Most students pop into their advisor’s office only when it’s time to select the next semester’s course load. But twice-yearly visits should be the minimum students meet with their advisors, as these professionals can help in many ways.

An advisor’s main priority is helping students select the proper classes that will enable them to complete their degree. But sometimes they’re stymied by students who are focused on checking boxes, or taking all of their required classes right way. Yet not every class needs to check a box, especially for students who haven’t yet selected a major. “If you’re undecided and all you take are required classes instead of sampling a few that you’re simply interested in, it will be harder to decide what your major will be,” says Ann Hintz, director of academic advisement. Advisors can be invaluable in this regard, helping students suss out what fields they might be interested in pursuing.

In addition to helping students select courses, advisors also discuss the goals students have for both their intended major and career, and can help ferret out useful opportunities for professional development and networking. They can also help students discern if, say, it’s best to work a few years before going on to grad school, or what to do if they’re struggling in their chosen major.

Advisors – all of whom are second-year, tenure-track professors – often act as guides as well. If students aren’t sure where to go to find certain information or services, their advisors can steer them to the appropriate place, be it financial aid or career and student support. “Advisors offer so much more than course registration,” says Hintz.

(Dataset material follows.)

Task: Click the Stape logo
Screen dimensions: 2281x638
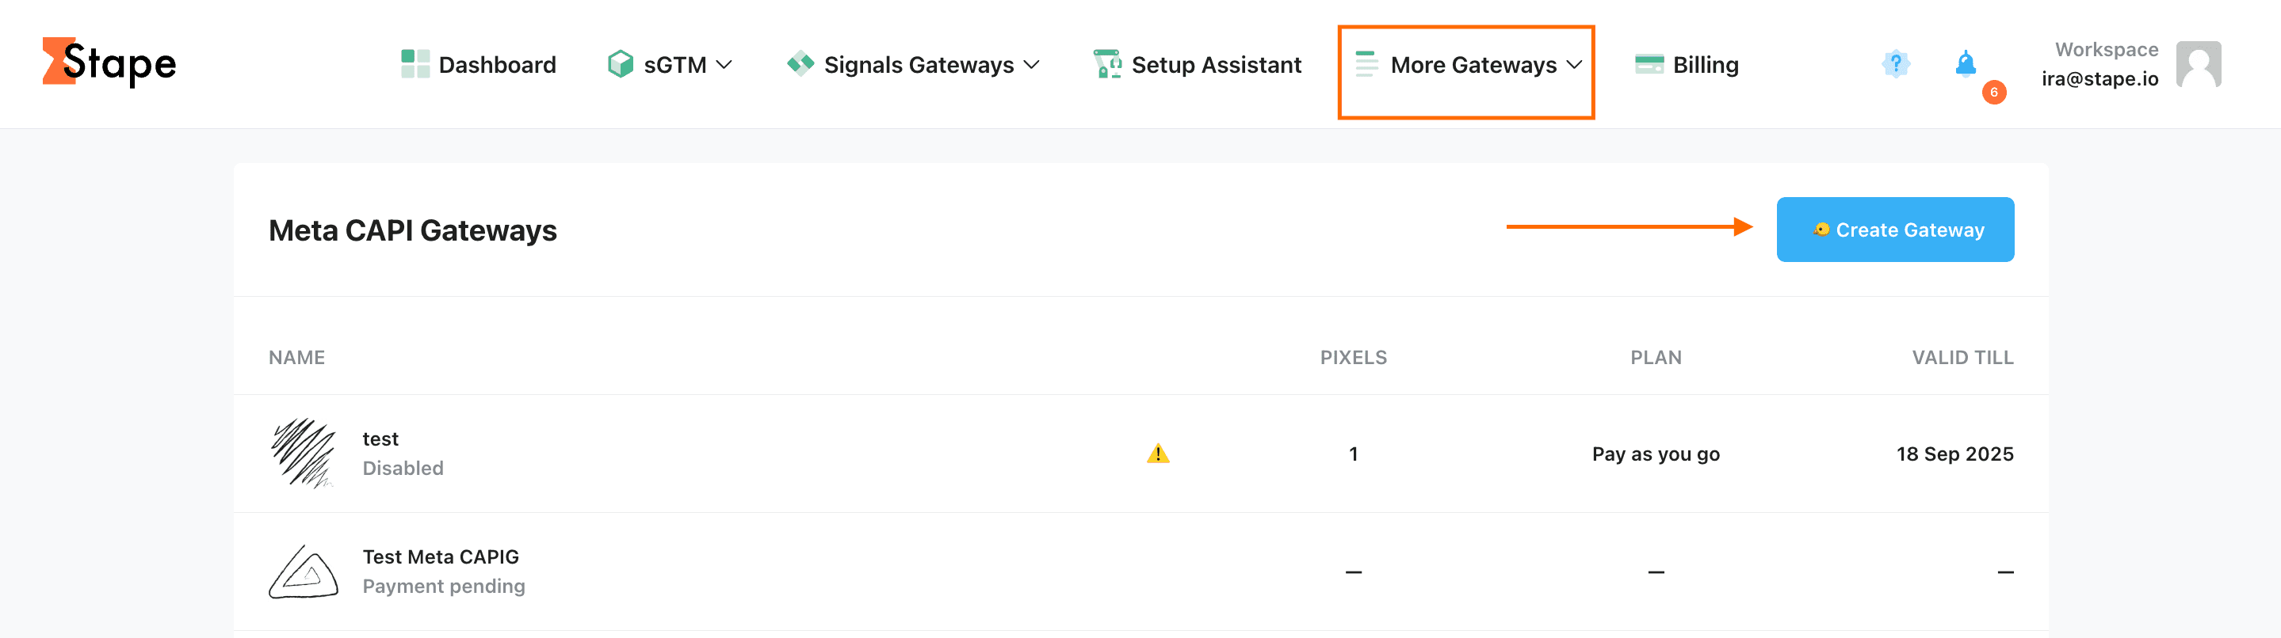Action: pyautogui.click(x=109, y=63)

Indeed, it’s your student’s advisor who often is tapped to write letters of recommendation and serve as a job reference. But Hintz says if your student doesn’t have a strong relationship with her advisor, that becomes much more challenging. Which is why Hintz recommends students drop in on their advisor more often than simply the mandated twice yearly to register for classes. One to three times per semester is ideal, she says, noting some students’ advisors are professors they see frequently and know well. In those situations, fewer official meetings are fine.

One of the newer tools SNC has to help students plot out their college career is DegreeWorks, an electronic degree auditing system. Students can log into DegreeWorks from their Knightline account and instantly see their progression in terms of credits achieved and outstanding requirements. If they’re considering switching majors, the program will show them which of their credits are applicable to their new major and what courses are still needed. The program contains other interesting functions, such as a GPA calculator that lets students perform a variety of calculations, such as determining what their final GPA might be and what grades they’d need to achieve in the future in order to reach a specific GPA by graduation day.